Opposite fierce competition from the much-trailed, eagerly awaited debut episode of ITV's four-part-time travel fantasy series, Lost in Austen, and an episode of the BBC's celebrity genealogy show, Who Do You Think You Are?, featuring Esther Rantzen, God on Trial attracted 700,000 viewers on BBC2, a 3% share of the audience, according to overnight returns.

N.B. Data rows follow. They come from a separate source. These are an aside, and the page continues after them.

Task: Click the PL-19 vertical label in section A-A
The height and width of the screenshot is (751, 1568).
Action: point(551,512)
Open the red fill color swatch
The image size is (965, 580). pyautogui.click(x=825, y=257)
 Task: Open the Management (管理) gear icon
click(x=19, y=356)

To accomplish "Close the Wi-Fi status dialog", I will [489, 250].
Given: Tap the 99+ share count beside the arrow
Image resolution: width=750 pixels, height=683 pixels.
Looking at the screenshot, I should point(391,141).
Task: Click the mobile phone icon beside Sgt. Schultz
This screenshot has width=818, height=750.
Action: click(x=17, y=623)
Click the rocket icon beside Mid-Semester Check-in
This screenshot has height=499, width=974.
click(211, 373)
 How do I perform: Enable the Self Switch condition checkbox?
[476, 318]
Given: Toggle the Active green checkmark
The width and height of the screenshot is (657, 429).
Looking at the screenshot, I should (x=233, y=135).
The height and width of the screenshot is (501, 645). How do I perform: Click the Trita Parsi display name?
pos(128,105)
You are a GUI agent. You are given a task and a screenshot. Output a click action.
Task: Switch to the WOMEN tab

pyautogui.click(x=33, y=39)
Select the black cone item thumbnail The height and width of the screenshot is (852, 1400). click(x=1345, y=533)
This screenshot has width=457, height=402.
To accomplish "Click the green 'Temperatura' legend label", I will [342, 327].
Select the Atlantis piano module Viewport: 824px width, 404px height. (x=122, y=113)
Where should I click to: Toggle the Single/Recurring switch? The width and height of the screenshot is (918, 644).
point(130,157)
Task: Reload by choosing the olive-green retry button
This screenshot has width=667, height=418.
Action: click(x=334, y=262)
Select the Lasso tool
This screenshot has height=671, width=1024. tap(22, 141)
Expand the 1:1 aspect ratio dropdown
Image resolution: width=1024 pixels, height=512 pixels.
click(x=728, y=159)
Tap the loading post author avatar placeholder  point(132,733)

When the show was shown in the United States on PBS, the Los Angeles Times said "They are big topics addressed with a striking lack of sentimentality, quite a feat considering the setting." The San Francisco Chronicle echoed the British reviewers in praising the "brilliant script" the "subtle wonders at every turn" in DeEmmony's direction, and remarked that "It seems trivial even to try to single out one superb performance from virtually every other superb performance."

==Distribution==

God on Trial aired on BBC2 on Wednesday 3 September 2008 and on PBS in the Masterpiece Contemporary strand on 9 November 2008.